Quando se vislumbra estudar os mais variados sistemas de saúde ao redor do globo, depara-se com questões de intensa discussão, algumas ainda bem distantes de uma convergência geral e outras já difundidas e até bem aplicadas. Como entendo que a dúvida é a propulsora do conhecimento, lanço uma provocação acadêmica sobre tema bastante recorrente em discussões, mas ainda pouco estudado mais profundamente, até mesmo pelo caráter polêmico de suas reflexões. Trata-se da globalização do atendimento em saúde, sobretudo da Medicina. 

Como é de cognição geral, o ser humano é o mesmo em absolutamente todos os lugares do mundo. Em que pesem as diversas manifestações culturais que influenciam na alimentação e outros elementos, como a própria gastronomia – que pode gerar alterações sazonais e pontuais – a pessoa, em seu espectro biológico, é exatamente igual nos quatro cantos do globo. Justamente por isso, os programas de pós-graduação em Medicina, por exemplo, os chamados MD, ou Medicine Doctor, são carimbos das mais variadas grifes universitárias que chancelam diplomas de médicos de vários países. E esse intercâmbio é visto com excelentes olhos tanto por parte da comunidade acadêmica, quanto pela população em geral. 

Na mesma linha, as patologias também são internacionais. Nesse sentido, a Pandemia da Covid-19 ensinou ao mundo que um vírus insignificante do ponto de vista material, imperceptível a olho nu, ceifou milhares de vidas ao redor do mundo, mesmo tendo sido observado, inicialmente, apenas em uma cidade do interior da China. Isso nos permite concluir que enquanto os patógenos são globalizados facilmente por uma reprodução em progressão geométrica, os seus maiores antagonistas (médicos e outros profissionais da saúde), em geral, ficam restritos a nichos regionais artificialmente criados por agremiações muitas vezes corporativistas, sempre escorados em legislações obsoletas criadas mais para defender interesses classistas do que na promoção da saúde pública. 

No Brasil, por exemplo, o sistema de atenção à saúde – nas linhas da Constituição Federal de 1988 – é regido pelo Princípio da Universalidade. Em apertada síntese, em seu contrato social, o Estado obrigou-se a prestar atendimento integral a toda e qualquer pessoa que lhe bater às portas em busca de atendimento. Entretanto, na concretude do cotidiano nacional, o que se vê é uma rede concentrada nos grandes centros, restando uma escassez de médicos, remédios e insumos que castiga, principalmente, as regiões mais longínquas do território nacional. A contrario sensu, milhares de estudantes brasileiros formam-se médicos no exterior e, quando regressam, são obstados pelo chamado REVALIDA, ao exercício da Medicina.

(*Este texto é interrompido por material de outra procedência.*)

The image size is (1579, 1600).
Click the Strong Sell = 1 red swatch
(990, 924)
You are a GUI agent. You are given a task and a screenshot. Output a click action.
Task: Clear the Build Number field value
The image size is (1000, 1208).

Um preciosismo xenofóbico da legislação brasileira que, além de negar a globalização do conhecimento, cerceia à população dos rincões mais distantes o direito de receber atendimento qualificado por esses profissionais sedentos para trabalhar e desempenhar a profissão para a qual estudaram.

Trata-se de uma violência institucional de caráter dúplice. Aos cidadãos que não contam com atendimento decente em várias regiões do Brasil, sobretudo as mais pobres e, por consequência, as que mais precisam. De outro lado, aos estudantes, os quais – na grande maioria das vezes – deixam o Brasil para estudar em escolas de Medicina com valores mais acessíveis no exterior e, quando voltam, restam impedidos de exercer a profissão para a qual foram preparados para atuar. Justamente por isso, muitos egressos de cursos médicos do exterior tem se socorrido no Poder Judiciário, o qual – ao ser provocado por o intermédio de competentes argumentos advocatícios – certamente acolhe a justa pretensão dessas pessoas. 

Enquanto isso, o Estado não poupa esforços para facilitar a vida dos formados no Brasil com pretensões de cursar programas de pós-graduação no exterior, como disse no início do texto. Exemplo disso é a Lei Federal n. 1.3270/16, a qual determina seja eliminada a expressão “Bacharel em Medicina” nos diplomas emitidos no Brasil. O termo, segundo a lei, deve ser “Médico” e a justificativa da substituição está exatamente na facilitação do trâmites de admissão dos médicos brasileiros nos programas de pós-graduação no exterior. 

Inevitável a pergunta: por onde anda o Princípio da Isonomia, incrustado e consagrado nas pétreas letras do art. 5, caput, da Constituição de 1988? Se a resposta vier – o não será uma tarefa fácil -, proponho apenas uma segunda reflexão: e sobre a tal supremacia do interesse público? Vale refletir e, sobretudo, agir para, dentro da parte que nos cabe, fazer o possível para mitigar essas injustiças.